■ **EXERCISE GOAL**
Report every line below that holds the word "three".
##### GIVEN DATA
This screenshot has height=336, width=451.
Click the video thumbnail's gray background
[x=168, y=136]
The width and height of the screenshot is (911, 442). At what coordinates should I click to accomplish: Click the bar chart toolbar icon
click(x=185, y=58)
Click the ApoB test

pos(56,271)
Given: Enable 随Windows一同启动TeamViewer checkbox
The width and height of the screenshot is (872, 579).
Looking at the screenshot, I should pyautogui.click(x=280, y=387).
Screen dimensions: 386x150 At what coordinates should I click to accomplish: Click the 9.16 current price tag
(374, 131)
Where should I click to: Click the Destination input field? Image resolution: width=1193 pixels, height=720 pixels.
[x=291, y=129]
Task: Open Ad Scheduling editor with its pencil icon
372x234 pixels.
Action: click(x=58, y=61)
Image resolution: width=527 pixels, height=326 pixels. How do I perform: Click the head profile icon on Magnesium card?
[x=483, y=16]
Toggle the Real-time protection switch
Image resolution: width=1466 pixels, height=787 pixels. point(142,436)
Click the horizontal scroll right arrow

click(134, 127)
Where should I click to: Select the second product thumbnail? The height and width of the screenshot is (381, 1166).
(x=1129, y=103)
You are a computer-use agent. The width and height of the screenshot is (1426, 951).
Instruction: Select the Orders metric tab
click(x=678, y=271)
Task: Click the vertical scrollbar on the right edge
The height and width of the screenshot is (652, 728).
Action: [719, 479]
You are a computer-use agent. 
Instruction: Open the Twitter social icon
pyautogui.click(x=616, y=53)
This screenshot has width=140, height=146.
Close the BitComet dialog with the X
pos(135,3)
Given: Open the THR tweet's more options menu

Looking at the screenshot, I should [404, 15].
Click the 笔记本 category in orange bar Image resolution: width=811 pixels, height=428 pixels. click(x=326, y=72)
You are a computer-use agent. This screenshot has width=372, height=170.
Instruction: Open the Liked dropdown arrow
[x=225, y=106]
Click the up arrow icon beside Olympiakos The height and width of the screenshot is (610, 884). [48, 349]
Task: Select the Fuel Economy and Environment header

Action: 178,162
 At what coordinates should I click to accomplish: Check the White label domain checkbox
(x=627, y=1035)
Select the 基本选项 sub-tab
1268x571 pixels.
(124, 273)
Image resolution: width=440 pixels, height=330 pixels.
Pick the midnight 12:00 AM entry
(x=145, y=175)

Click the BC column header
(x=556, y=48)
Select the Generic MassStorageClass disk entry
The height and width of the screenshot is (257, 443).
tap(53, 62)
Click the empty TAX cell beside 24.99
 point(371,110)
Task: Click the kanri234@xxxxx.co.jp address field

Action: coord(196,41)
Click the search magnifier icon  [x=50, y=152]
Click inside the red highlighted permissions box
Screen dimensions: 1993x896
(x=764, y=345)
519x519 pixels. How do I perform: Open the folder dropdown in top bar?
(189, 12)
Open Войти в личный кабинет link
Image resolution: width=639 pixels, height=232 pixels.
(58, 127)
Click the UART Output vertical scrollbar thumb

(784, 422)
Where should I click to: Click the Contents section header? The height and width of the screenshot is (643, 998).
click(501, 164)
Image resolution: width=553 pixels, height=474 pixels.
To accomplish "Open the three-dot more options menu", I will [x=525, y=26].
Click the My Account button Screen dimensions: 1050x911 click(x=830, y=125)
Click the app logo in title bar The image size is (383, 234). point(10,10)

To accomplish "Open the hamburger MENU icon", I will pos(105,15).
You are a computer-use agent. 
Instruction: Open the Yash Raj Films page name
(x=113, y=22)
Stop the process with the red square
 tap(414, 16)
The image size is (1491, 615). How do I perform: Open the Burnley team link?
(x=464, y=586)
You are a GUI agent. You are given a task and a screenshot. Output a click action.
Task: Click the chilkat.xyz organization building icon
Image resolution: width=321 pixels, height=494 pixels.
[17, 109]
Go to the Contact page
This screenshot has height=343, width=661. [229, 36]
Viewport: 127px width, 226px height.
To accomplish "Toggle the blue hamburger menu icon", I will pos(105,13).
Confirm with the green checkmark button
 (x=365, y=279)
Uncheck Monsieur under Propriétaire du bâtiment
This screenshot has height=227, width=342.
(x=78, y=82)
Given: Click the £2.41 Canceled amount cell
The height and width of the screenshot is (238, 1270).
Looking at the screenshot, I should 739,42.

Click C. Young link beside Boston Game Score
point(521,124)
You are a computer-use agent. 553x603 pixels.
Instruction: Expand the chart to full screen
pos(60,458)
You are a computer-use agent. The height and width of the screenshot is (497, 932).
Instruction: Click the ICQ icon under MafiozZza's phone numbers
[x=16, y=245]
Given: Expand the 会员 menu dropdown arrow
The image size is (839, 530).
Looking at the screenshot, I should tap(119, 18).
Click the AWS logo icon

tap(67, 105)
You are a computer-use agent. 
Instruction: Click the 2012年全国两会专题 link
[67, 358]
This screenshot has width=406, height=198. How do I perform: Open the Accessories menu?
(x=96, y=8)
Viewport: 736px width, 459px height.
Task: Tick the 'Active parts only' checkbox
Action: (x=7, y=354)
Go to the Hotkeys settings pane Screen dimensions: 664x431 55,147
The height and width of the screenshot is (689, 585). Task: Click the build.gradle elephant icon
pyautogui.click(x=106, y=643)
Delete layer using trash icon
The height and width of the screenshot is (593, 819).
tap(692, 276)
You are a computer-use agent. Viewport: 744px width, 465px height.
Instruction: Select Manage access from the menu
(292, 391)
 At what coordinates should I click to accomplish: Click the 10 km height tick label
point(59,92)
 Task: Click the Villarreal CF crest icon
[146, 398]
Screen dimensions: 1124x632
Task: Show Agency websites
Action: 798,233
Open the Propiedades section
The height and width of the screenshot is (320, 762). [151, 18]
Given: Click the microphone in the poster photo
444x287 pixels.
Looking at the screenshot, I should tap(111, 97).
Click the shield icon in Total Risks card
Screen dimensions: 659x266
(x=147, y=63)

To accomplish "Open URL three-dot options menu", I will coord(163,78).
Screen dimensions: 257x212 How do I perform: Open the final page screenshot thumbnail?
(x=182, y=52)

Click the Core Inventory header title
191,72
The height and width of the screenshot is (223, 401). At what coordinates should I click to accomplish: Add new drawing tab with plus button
##########
■ **RESPONSE BELOW**
To accomplish "Open the three-dot more options menu", I will [x=525, y=26].
To accomplish "Open URL three-dot options menu", I will coord(163,78).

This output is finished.